Die weiblichen Körper fügen sich elegant in- und aneinander und scheinen den Bildraum mühelos gleitend von links nach rechts zu durchqueren. Hier bietet sich eine Verbindung zu Gustav Klimt und dessen Repräsentation von Weiblichkeit an. In Bildern wie „Wasserschlangen II“ (1904 – 07), „Bewegtes Wasser“ (1898) oder „Fischblut“(1898) nehmen Klimts weibliche Figuren eine vergleichbar horizontale Position ein. Die vier weiblichen Wesen in „Wasserschlangen II“ bewegen sich von links kommend harmonisch durch den Bildraum. Keine dieser Figuren ist auf Kollisionskurs, nichts deutet auf Revierkämpfe hin. In dieser Unterwasserwelt mit ihren kleinen Fischen, Schnecken, ihrer speziellen Fauna und dem submarinen Sternenhimmel herrscht unaufgeregte Koexistenz. An diesem Ort verschafft man sich nicht Raum, sondern generiert ihn gemeinsam im Fließen. Die Körper in ihrer Stromlinienform nehmen die Dynamik der Wasserströmung auf. Nichts blockt, nichts stoppt, da sind weder Arm noch Bein im Getriebe. Die weiblichen Wasserschlangen sind in ihrem Element und keine wehrt der Strömung.

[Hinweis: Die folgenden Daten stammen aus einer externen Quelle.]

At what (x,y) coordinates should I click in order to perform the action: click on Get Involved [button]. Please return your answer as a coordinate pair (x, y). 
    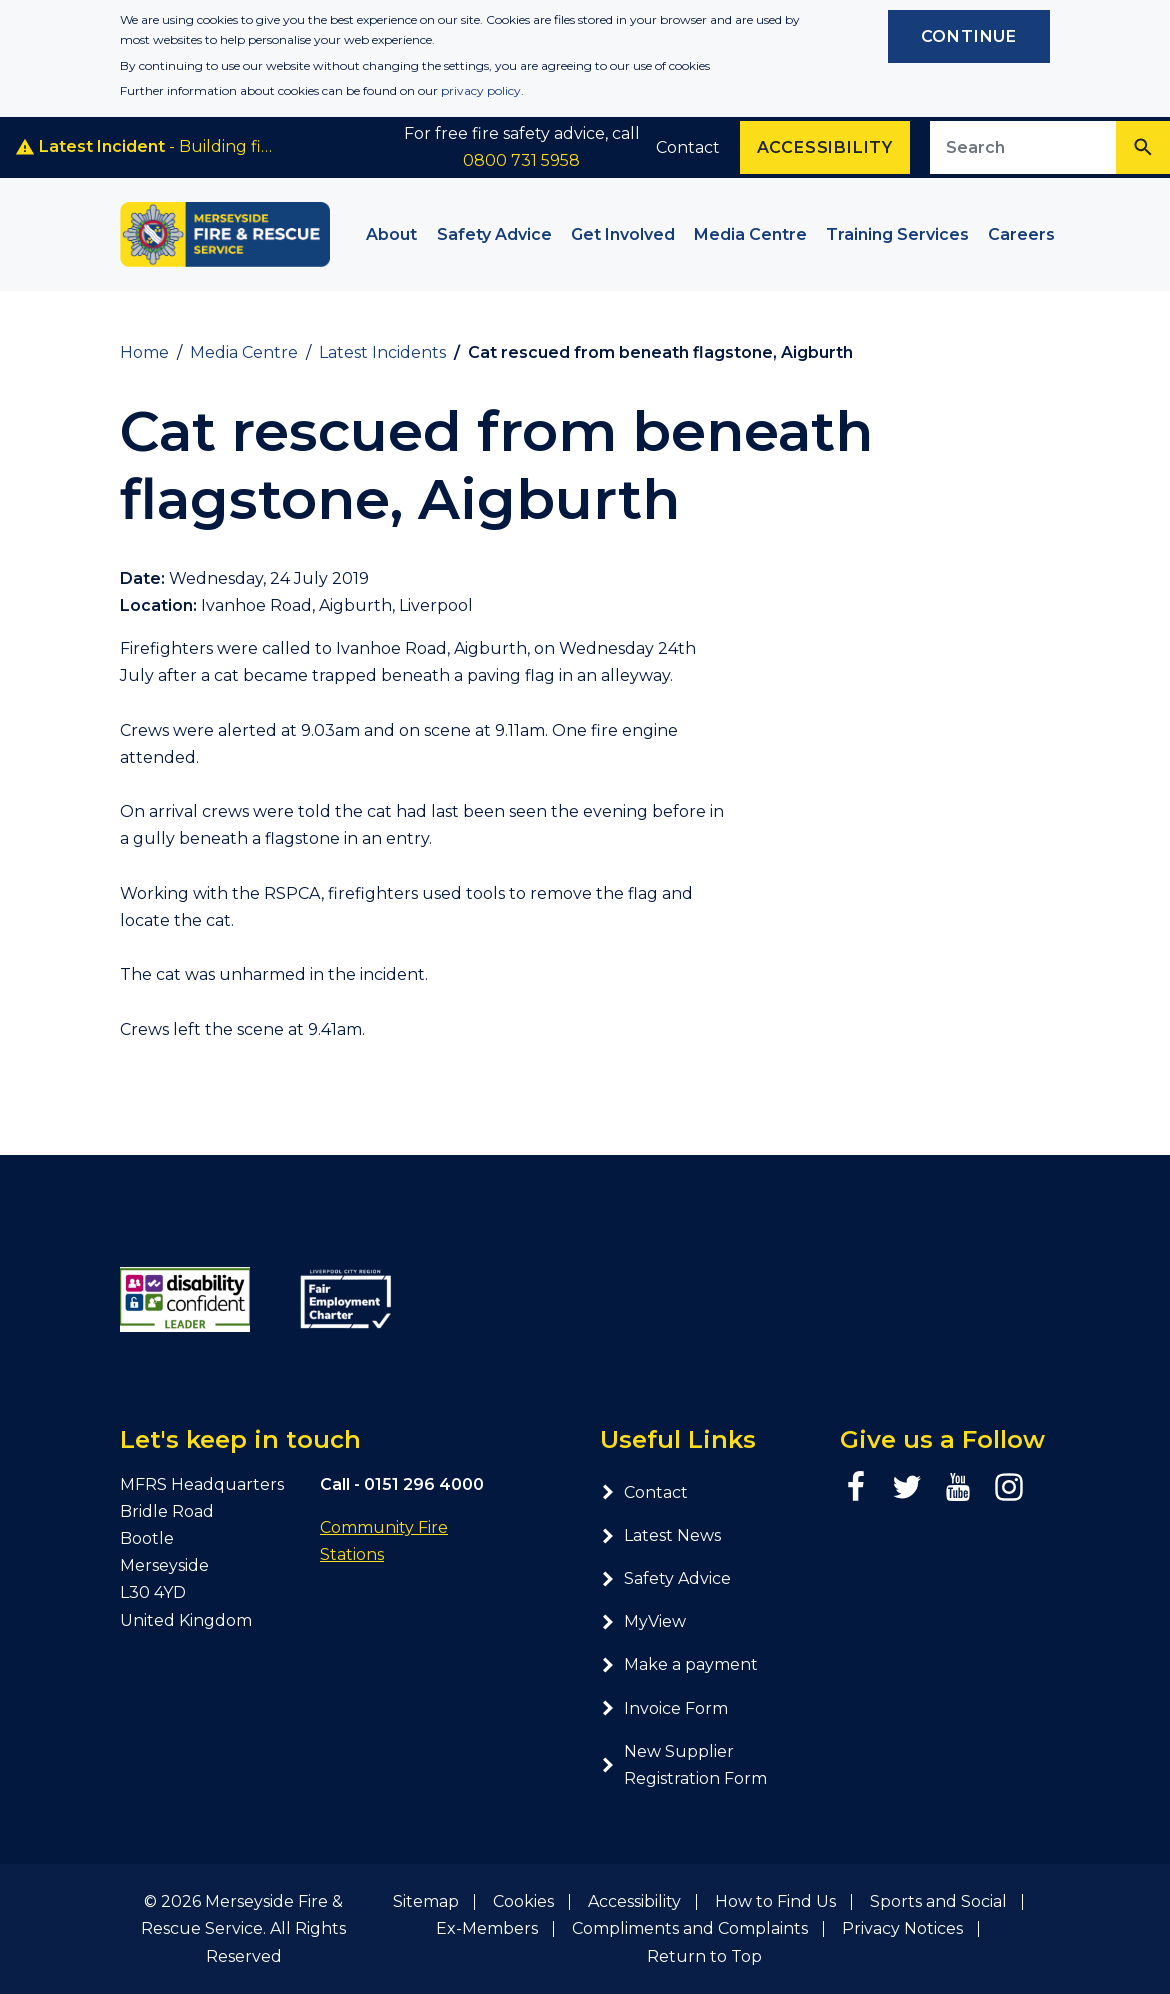
    Looking at the image, I should click on (623, 234).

Wie Carl Schorske (1982) darlegt, geht es Klimt speziell in seiner sezessionistischen Zeit darum, ein neues Menschenbild zu erkunden und seine künstlerische Forschung auf eine Welt in weiblicher Gestalt auszurichten. Das Subjektkonzept des 19. Jahrhunderts sieht autonome Wesen vor, die im Verhältnis zu anderen ihren persönlichen Hoheitsbereich rigoros abstecken. Die Souveränität des selbstbestimmten Individuums hat auch eine topographische Komponente. Die Repräsentanten der Gründerzeit setzen sich ins Zentrum und erwarten, dass sich Familie, Firma und gesellschaftliches Umfeld in konzentrischen Kreisen um sie legen. In dieser Welt der festen Umrisse und patriarchal verhärteten Strukturen geht es darum, Standfestigkeit und Stehvermögen zu demonstrieren. Noch greift das von Freud und den Sezessionisten propagierte neue Menschenbild nicht. Die Gründerzeitväter stehen fest und unverrückbar in ihrem gesellschaftlichen Umfeld, spiegeln sich in ihrer Repräsentationsarchitektur und gebärden sich als vertikal in ihre historistischen Salons eingesetzte Monolithe. Wenn aber alle stehen, wird gleiten zum Gegenentwurf. Die in den Fakultätsbildern „Philosophie“ und „Medizin“ abgebildete Menschheit hat die Mühen evolutionären Voranschreitens hinter sich gelassen und treibt im offenen Raum. In dieser Welt zyklischer Prozesse erreicht man sein Ziel nicht durch Beharrlichkeit und Willensanstrengung, sondern durch intuitives Wissen um die Gesetze der Strömung und die Dynamik des Unbewussten.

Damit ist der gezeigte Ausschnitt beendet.